▸ **Description of the task**
Rescale the listing from the line with "Where should I click to: Click the red" up to and including the line with "pyautogui.click(x=953, y=510)". Rewrite only those lines, requests included, multiply each coordinate in the answers by 0.3, and round to whole numbers with halves going up.

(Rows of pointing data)
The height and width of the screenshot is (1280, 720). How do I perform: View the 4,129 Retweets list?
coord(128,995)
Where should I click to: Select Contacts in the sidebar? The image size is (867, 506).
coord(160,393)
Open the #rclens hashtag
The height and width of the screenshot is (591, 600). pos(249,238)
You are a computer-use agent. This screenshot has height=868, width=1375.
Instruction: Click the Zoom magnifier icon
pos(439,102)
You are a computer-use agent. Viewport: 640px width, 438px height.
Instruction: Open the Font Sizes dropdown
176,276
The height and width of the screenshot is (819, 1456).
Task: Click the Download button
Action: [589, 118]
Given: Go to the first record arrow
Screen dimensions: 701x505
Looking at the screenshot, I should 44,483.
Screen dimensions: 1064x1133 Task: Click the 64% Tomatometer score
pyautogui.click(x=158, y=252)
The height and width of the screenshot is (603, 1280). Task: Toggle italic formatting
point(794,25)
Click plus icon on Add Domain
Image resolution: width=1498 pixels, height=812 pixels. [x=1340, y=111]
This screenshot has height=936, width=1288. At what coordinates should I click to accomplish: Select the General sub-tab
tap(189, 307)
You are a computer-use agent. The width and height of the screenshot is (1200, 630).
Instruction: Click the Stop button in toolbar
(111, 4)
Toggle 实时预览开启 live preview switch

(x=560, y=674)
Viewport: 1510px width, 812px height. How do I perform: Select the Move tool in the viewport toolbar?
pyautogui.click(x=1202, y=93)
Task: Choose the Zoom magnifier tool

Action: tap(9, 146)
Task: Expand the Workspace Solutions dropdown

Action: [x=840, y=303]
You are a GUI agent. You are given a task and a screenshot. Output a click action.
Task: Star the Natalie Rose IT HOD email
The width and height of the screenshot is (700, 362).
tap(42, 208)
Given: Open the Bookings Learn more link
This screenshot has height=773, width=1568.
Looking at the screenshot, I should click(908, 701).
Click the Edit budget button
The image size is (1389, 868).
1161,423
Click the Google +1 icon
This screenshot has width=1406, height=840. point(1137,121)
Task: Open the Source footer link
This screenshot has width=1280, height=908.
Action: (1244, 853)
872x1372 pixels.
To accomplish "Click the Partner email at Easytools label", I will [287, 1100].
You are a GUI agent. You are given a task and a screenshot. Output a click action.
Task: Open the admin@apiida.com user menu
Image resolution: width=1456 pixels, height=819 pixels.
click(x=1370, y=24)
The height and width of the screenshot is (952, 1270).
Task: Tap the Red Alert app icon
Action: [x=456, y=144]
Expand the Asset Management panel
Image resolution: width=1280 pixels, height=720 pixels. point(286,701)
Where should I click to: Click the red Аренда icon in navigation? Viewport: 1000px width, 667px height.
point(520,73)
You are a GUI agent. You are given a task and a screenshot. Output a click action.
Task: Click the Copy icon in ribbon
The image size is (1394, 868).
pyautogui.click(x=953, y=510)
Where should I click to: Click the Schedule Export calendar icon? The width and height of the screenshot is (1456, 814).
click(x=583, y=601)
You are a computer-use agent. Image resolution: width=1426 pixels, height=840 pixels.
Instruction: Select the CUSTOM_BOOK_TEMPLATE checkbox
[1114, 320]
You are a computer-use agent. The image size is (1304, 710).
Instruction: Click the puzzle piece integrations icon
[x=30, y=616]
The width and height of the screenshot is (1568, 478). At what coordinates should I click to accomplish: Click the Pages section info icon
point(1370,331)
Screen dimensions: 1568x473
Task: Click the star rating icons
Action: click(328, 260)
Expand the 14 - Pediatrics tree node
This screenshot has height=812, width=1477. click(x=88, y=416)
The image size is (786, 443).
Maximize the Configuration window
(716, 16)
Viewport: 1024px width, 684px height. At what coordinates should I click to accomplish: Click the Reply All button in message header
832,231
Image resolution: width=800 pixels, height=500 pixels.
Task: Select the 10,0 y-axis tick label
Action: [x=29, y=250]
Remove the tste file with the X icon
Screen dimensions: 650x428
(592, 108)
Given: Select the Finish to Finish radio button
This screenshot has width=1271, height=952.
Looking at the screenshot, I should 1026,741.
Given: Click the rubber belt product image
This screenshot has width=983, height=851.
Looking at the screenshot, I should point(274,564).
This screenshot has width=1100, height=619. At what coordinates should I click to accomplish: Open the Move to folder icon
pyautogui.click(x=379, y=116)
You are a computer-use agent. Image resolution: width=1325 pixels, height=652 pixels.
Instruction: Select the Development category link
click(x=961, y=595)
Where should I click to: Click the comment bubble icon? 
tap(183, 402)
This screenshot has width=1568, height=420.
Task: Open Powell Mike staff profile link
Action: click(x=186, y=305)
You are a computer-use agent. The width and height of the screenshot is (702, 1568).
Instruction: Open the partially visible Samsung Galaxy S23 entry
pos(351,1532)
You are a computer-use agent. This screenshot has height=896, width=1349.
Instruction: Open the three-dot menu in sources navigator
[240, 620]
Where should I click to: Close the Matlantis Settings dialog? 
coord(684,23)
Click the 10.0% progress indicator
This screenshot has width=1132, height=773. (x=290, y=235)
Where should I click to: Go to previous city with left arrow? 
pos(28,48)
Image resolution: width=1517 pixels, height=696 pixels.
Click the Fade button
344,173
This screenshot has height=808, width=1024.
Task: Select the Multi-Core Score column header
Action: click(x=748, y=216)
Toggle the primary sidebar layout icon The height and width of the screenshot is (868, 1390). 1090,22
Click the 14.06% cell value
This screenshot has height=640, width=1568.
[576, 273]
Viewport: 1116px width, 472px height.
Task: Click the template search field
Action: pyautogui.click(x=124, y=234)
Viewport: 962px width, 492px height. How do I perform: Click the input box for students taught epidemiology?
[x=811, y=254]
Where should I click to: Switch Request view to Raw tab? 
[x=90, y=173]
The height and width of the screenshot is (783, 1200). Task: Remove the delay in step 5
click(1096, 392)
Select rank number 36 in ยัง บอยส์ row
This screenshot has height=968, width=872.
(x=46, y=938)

▸ **Answer**
Where should I click to: Click the red Аренда icon in navigation? Viewport: 1000px width, 667px height.
point(156,22)
You are a GUI agent. You are given a task and a screenshot. Output a click action.
Task: Click the Copy icon in ribbon
The image size is (1394, 868).
pyautogui.click(x=286, y=153)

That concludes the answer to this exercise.